Applying a network framework to the neurobiology of reading and dyslexia

Affiliations

Applying a network framework to the neurobiology of reading and dyslexia

Stephen K Bailey et al. J Neurodev Disord. .

Abstract

Background: There is a substantial literature on the neurobiology of reading and dyslexia. Differences are often described in terms of individual regions or individual cognitive processes. However, there is a growing appreciation that the brain areas subserving reading are nested within larger functional systems, and new network analysis methods may provide greater insight into how reading difficulty arises. Yet, relatively few studies have adopted a principled network-based approach (e.g., connectomics) to studying reading. In this study, we combine data from previous reading literature, connectomics studies, and original data to investigate the relationship between network architecture and reading.

Methods: First, we detailed the distribution of reading-related areas across many resting-state networks using meta-analytic data from NeuroSynth. Then, we tested whether individual differences in modularity, the brain's tendency to segregate into resting-state networks, are related to reading skill. Finally, we determined whether brain areas that function atypically in dyslexia, as identified by previous meta-analyses, tend to be concentrated in hub regions.

Results: We found that most resting-state networks contributed to the reading network, including those subserving domain-general cognitive skills such as attention and executive function. There was also a positive relationship between the global modularity of an individual's brain network and reading skill, with the visual, default mode and cingulo-opercular networks showing the highest correlations. Brain areas implicated in dyslexia were also significantly more likely to have a higher participation coefficient (connect to multiple resting-state networks) than other areas.

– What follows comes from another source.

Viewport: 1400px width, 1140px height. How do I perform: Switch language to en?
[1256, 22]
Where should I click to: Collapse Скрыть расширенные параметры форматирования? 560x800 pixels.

Conclusions: These results contribute to the growing literature on the relationship between reading and brain network architecture. They suggest that an efficient network organization, i.e., one in which brain areas form cohesive resting-state networks, is important for skilled reading, and that dyslexia can be characterized by abnormal functioning of hub regions that map information between multiple systems. Overall, use of a connectomics framework opens up new possibilities for investigating reading difficulty, especially its commonalities across other neurodevelopmental disorders.

Keywords: Brain network; Dyslexia; Functional MRI; Graph theory; Individual differences; Language; Reading.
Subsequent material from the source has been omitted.